SAM-OCTA2: Layer Sequence OCTA Segmentation with Fine-tuned Segment Anything Model 2

TL;DR

This work addresses the challenge of segmenting OCTA targets across 3D layer sequences by adapting a foundational segmentation model to OCTA data. It introduces SAM-OCTA2, which fine-tunes SAM 2 using LoRA on the image encoder, augmented with a memory-based fusion mechanism to track targets across layers, and combines a prompt-point strategy with a sparse layer annotation workflow. The method achieves competitive en-face segmentation performance and demonstrates effective layer-sequence tracking, supported by a novel 2D-to-3D annotation pipeline and ablation studies showing the benefits of frame- and point-based prompts. The approach offers a flexible, low-label-burden pathway for 3D OCTA analysis with practical implications for retinal disease assessment and 3D vascular reconstruction, with code available for community use.

Abstract

Segmentation of indicated targets aids in the precise analysis of optical coherence tomography angiography (OCTA) samples. Existing segmentation methods typically perform on 2D projection targets, making it challenging to capture the variance of segmented objects through the 3D volume. To address this limitation, the low-rank adaptation technique is adopted to fine-tune the Segment Anything Model (SAM) version 2, enabling the tracking and segmentation of specified objects across the OCTA scanning layer sequence. To further this work, a prompt point generation strategy in frame sequence and a sparse annotation method to acquire retinal vessel (RV) layer masks are proposed. This method is named SAM-OCTA2 and has been experimented on the OCTA-500 dataset. It achieves state-of-the-art performance in segmenting the foveal avascular zone (FAZ) on regular 2D en-face and effectively tracks local vessels across scanning layer sequences. The code is available at: https://github.com/ShellRedia/SAM-OCTA2.
Paper Structure (12 sections, 2 equations, 5 figures, 2 tables)

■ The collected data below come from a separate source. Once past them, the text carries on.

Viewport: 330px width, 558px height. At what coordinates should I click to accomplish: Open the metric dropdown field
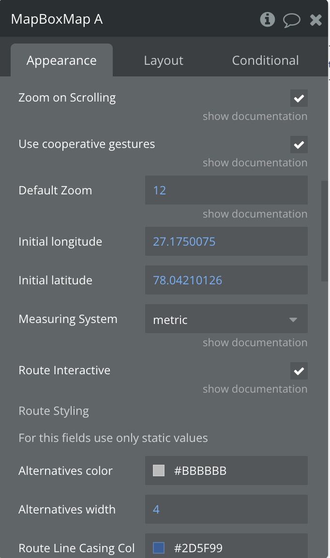click(226, 319)
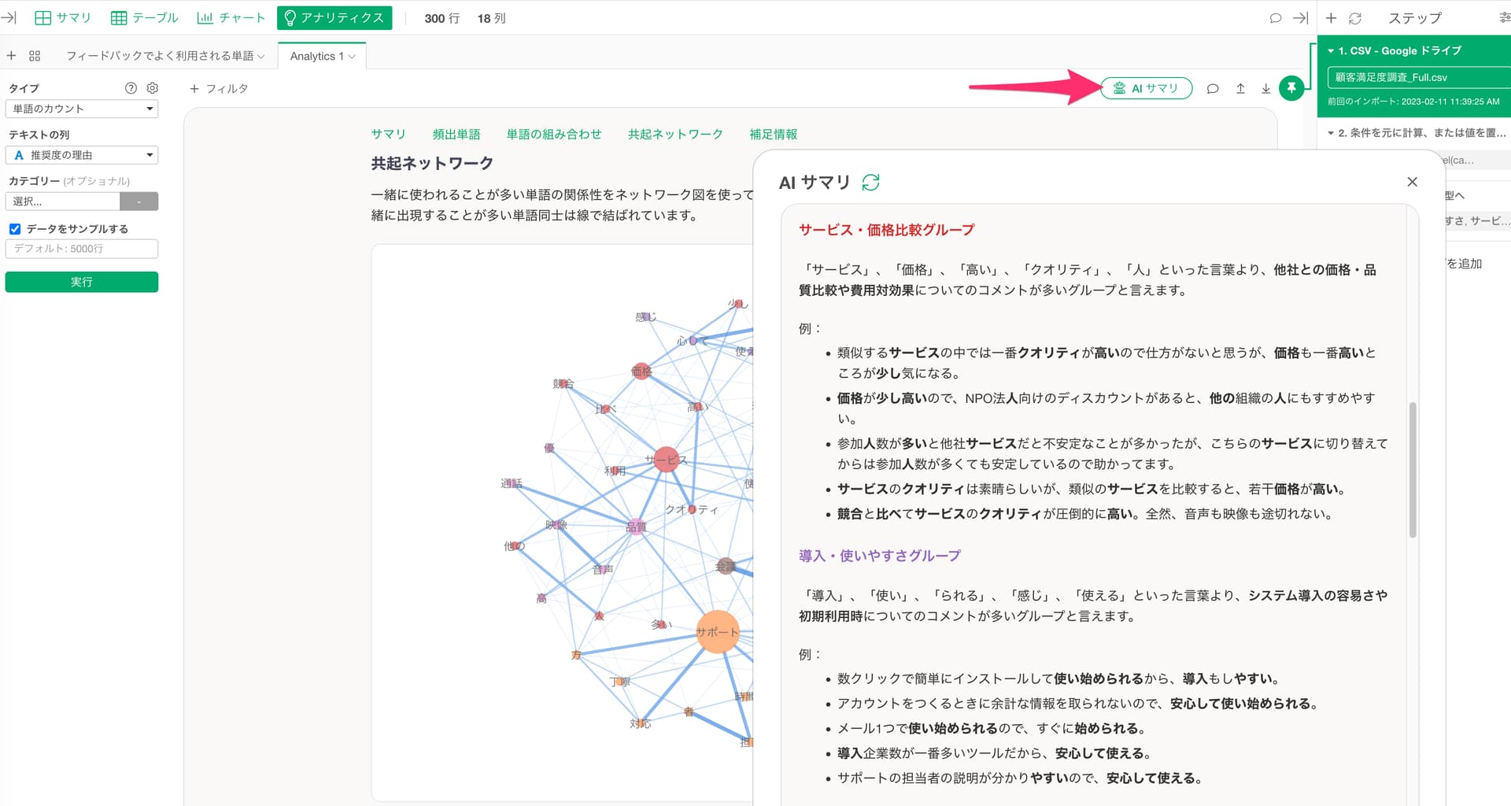This screenshot has width=1511, height=806.
Task: Toggle データをサンプルする checkbox
Action: click(15, 229)
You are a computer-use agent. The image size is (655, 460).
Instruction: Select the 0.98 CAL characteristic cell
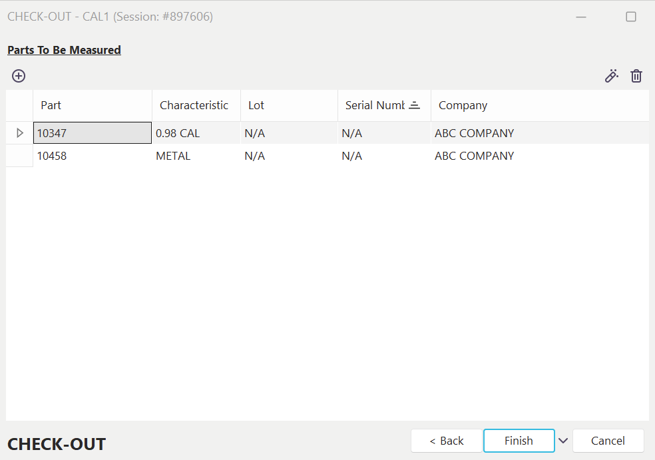(196, 133)
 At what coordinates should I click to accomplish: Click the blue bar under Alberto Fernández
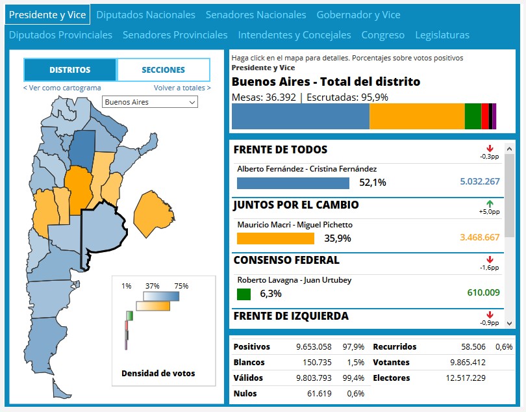tap(294, 183)
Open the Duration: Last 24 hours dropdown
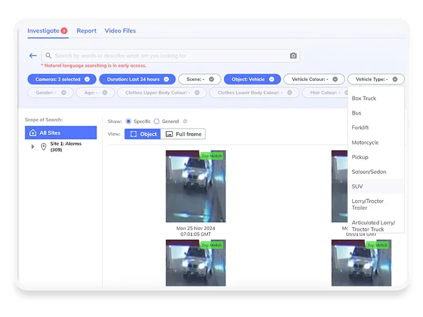 pyautogui.click(x=134, y=79)
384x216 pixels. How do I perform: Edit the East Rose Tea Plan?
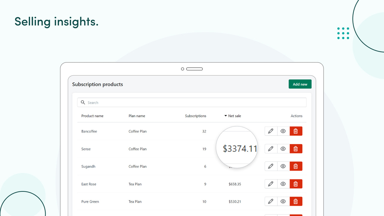[271, 184]
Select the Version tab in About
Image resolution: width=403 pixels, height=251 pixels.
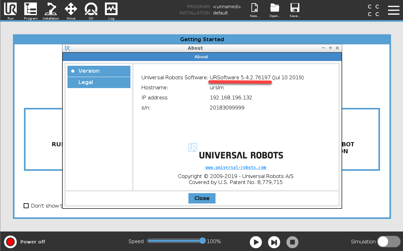[99, 71]
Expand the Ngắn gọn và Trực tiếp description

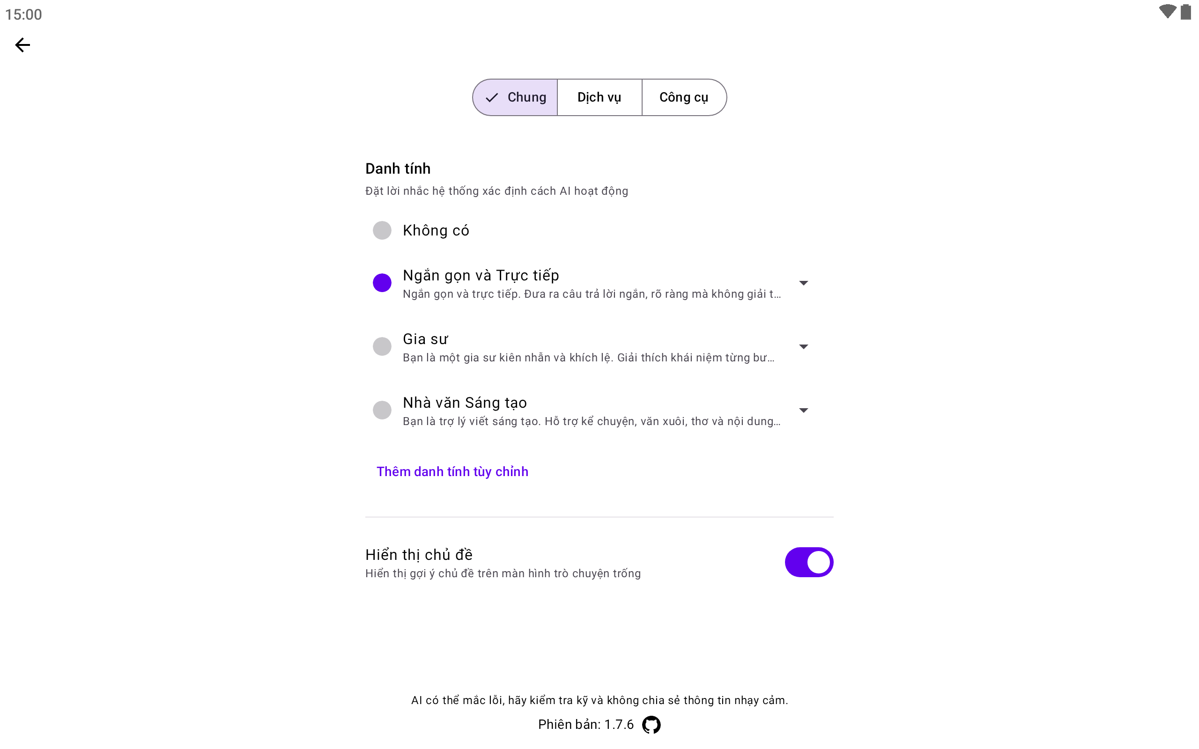pos(804,283)
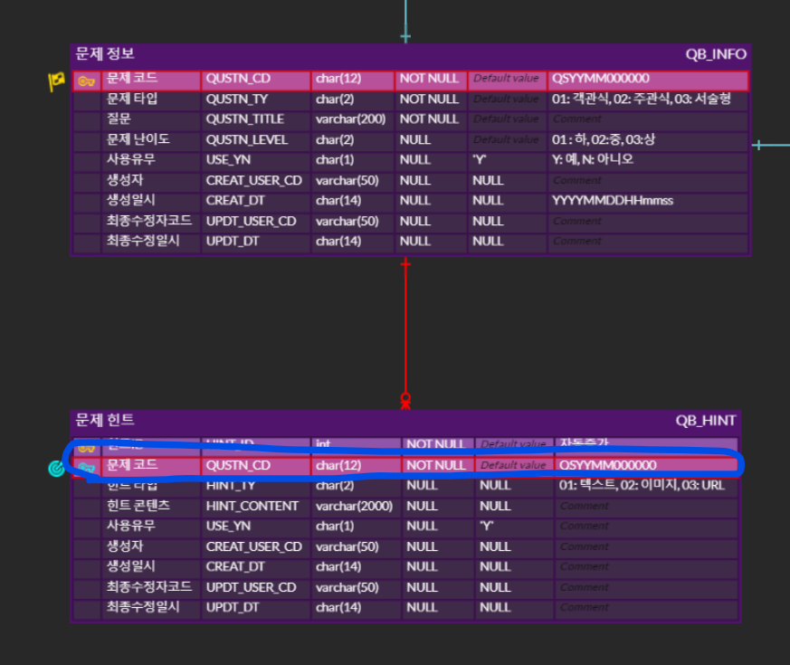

This paper contains 12 sections, 2 equations, 5 figures, 2 tables.

Figures (5)

  • Figure 1: The schematic diagram of the SAM-OCTA2 structure. The original model weights are frozen to preserve the semantic understanding and image processing capabilities through pre-training. The memory bank is essentially a queue and does not contain trainable parameters.
  • Figure 2: The illustration of prompt point generation in the scanning layers of OCTA samples. Each vessel is represented by a distinct color. The purple vessel is selected as the segmentation target. The red regions surrounding vessels are designated to propose negative points.
  • Figure 3: Illustration of sparse annotation for retinal vessel in scanning layers. We segment the regions where vessels appear instead of segmenting the RVs directly. This strategy utilizes existing annotations to enhance accuracy. The layer distributor randomly selects batches of potential RV scanning layers for manual annotation. For regions, blue represents the manually annotated, yellow indicates the model-predicted, and red denotes the modified. The predicted region is smoothed by the Gaussian filter.
  • Figure 4: Segmentation samples of RV and FAZ on en-face OCTA images. The FAZ region has been enlarged for clearer observation, and the same applies to Fig.\ref{['Fig_ResultSamples_Sequence']} below.
  • Figure 5: Samples of layer sequence segmentation with four frames. For simplicity, only three vessels are shown in the RV segmentation, distinguished by different colors. Note that each vessel is predicted separately, and the figure merges the results for visualization.